Ancora privo di una legge per arginare il consumo di suolo, il nostro paese continua a mangiare terreno agricolo, come evidenzia al di là di ogni dubbio il nuovo rapporto di ISPRA.
Nel 2022 abbiamo sigillato con asfalto e cemento 77 kmq di territorio vergine, il 10% in più del 2021. I cambiamenti nel 2022 si concentrano in alcune aree del Paese: nella pianura Padana (nella parte lombarda e veneta e lungo la direttrice della via Emilia), lungo tutta la costa adriatica, in particolare in alcuni tratti del litorale romagnolo, marchigiano e pugliese. Tra i capoluoghi delle città metropolitane risparmiano suolo solo Genova, Reggio Calabria e Firenze.
Ma dove sparisce il suolo e ad opera di chi?
La logistica e la grande distribuzione organizzata (supermercati), tra le principali cause di consumo di suolo in Italia, nel 2022 toccano il massimo dal 2006, con un picco di crescita superiore ai 506 ettari. Negli ultimi sedici anni il fenomeno si è concentrato nel Nord-Est del Paese, con oltre 1.670 ettari (il 5,8% del totale del consumo di suolo dell’area), seguito dal Nord-Ovest con 1.540 ettari (6,1%) e il Centro con 940 ettari (4,7%).
Le grandi infrastrutture rappresentano l’8,4% del consumo totale, mentre gli edifici realizzati negli ultimi 12 mesi su suoli che nel 2021 erano agricoli o naturali sfiorano i 1.000 ettari, pari al 14% delle nuove superfici artificiali. 948 ettari (il 13,4%) in più per piazzali, parcheggi e altre aree pavimentate, mentre le aree estrattive consumano 385 ettari di suolo in un anno, pari al 5,4% del totale.
Per l’installazione a terra di impianti fotovoltaici si sono resi necessari quasi 500 ettari di terreno, 243 dei quali rientrano nella classificazione europea di consumo di suolo.
Quali le ricadute per popolazione e territori?
Il consumo di suolo incide sulle temperature delle città, già alterate e in aumento a causa del riscaldamento globale. Nei principali centri urbani italiani la temperatura cresce in relazione all’aumentare della densità delle coperture artificiali, raggiungendo nei giorni più caldi valori compresi tra 43 e 46 °C nelle aree più densamente cementificate. In media, la differenza di temperatura del suolo nelle aree urbane di pianura rispetto al resto del territorio è di 4°C d’estate con massime di 6°C a Firenze e di oltre 8°C a Milano.

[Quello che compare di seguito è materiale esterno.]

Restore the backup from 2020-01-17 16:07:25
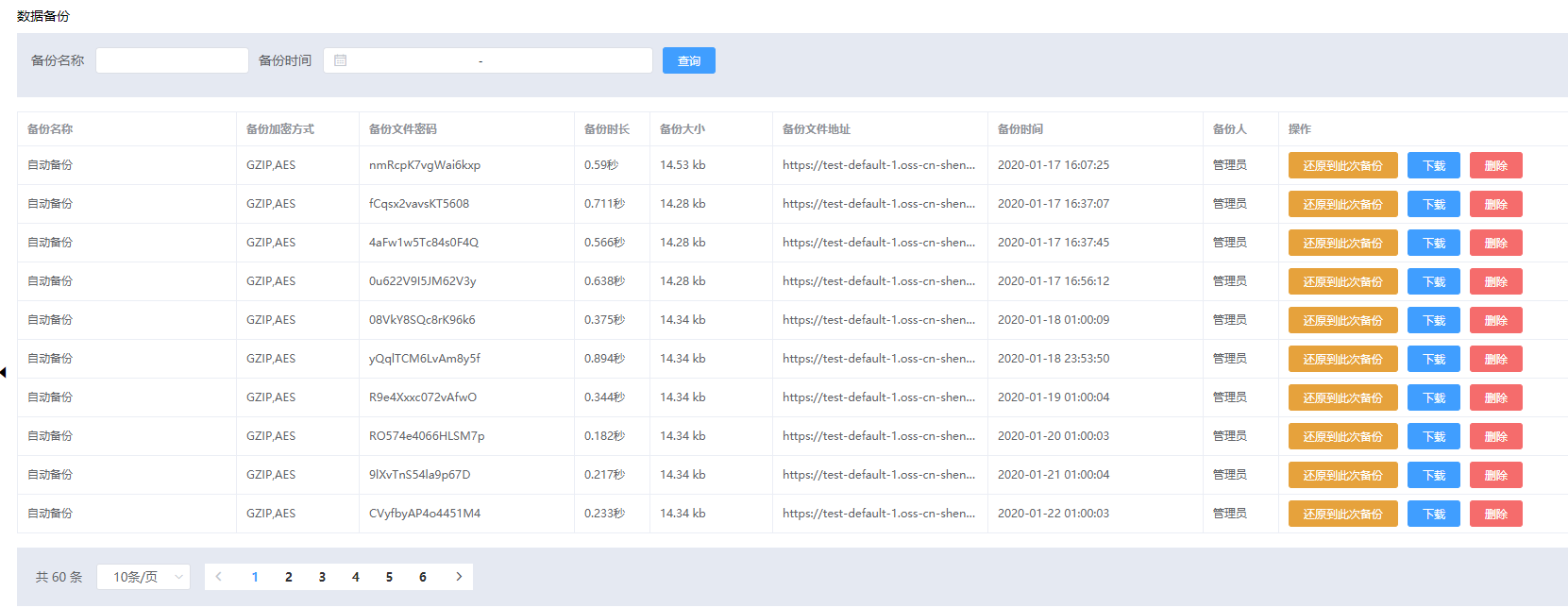This screenshot has width=1568, height=608. [x=1342, y=165]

Non solo: il consumo di suolo incrementa il rischio idrogeologico, in un paese, l’Italia, che ha il non invidiabile record europeo del numero di frane. Eppure si va avanti come niente fosse. In un solo anno sono stati più di 900 gli ettari di territorio impermeabilizzato nelle aree a pericolosità idraulica media. Mentre il rischio idraulico porta ad una costante diminuzione della disponibilità di aree agricole con l’eliminazione in 12 mesi di altri 4.500 ettari, pari al 63% del consumo di suolo nazionale.
Quali i costi nascosti della perdita di servizi ecosistemici legata al consumo di suolo?
Sulla base dei nuovi dati raccolti, sono stimati da Ispra in 9 miliardi di euro per ogni anno tra il 2006 e il 2022.
La perdita di suolo e di tutti i servizi ecosistemici che esso fornisce, compresa la capacità di assorbire l’acqua, non conosce battute d’arresto: il 13% del consumo di suolo totale (circa 900 ettari) ricade nelle aree a pericolosità idraulica media, dove il 9,3% di territorio è ormai impermeabilizzato, un valore sensibilmente superiore alla media nazionale (con un aumento medio percentuale dello 0,33%).
Si consuma suolo anche in aree fragili?
Considerando il consumo di suolo totale nel 2022, più del 35% (oltre 2.500 ettari) si registra in aree a pericolosità sismica alta o molta alta. Infine, il 7,5% (quasi 530 ettari) è nelle aree a pericolosità da frana.
Questo il rapporto allarmante sul 2022. Come sarà il 2023? L’alluvione in Romagna avrà insegnato qualcosa in materia di gestione virtuosa del territorio al tempo dell’emergenza climatica? O continuerà tutto come prima? Come Europa Verde continueremo a batterci perchè il paese si doti di una legge contro il consumo di suolo e localmente perchè si pratichino politiche urbanistiche più sagge e lungimiranti. A cominciare dall’Emilia-Romagna, regione che, in particolare sull’altare della logistica, consuma troppo suolo.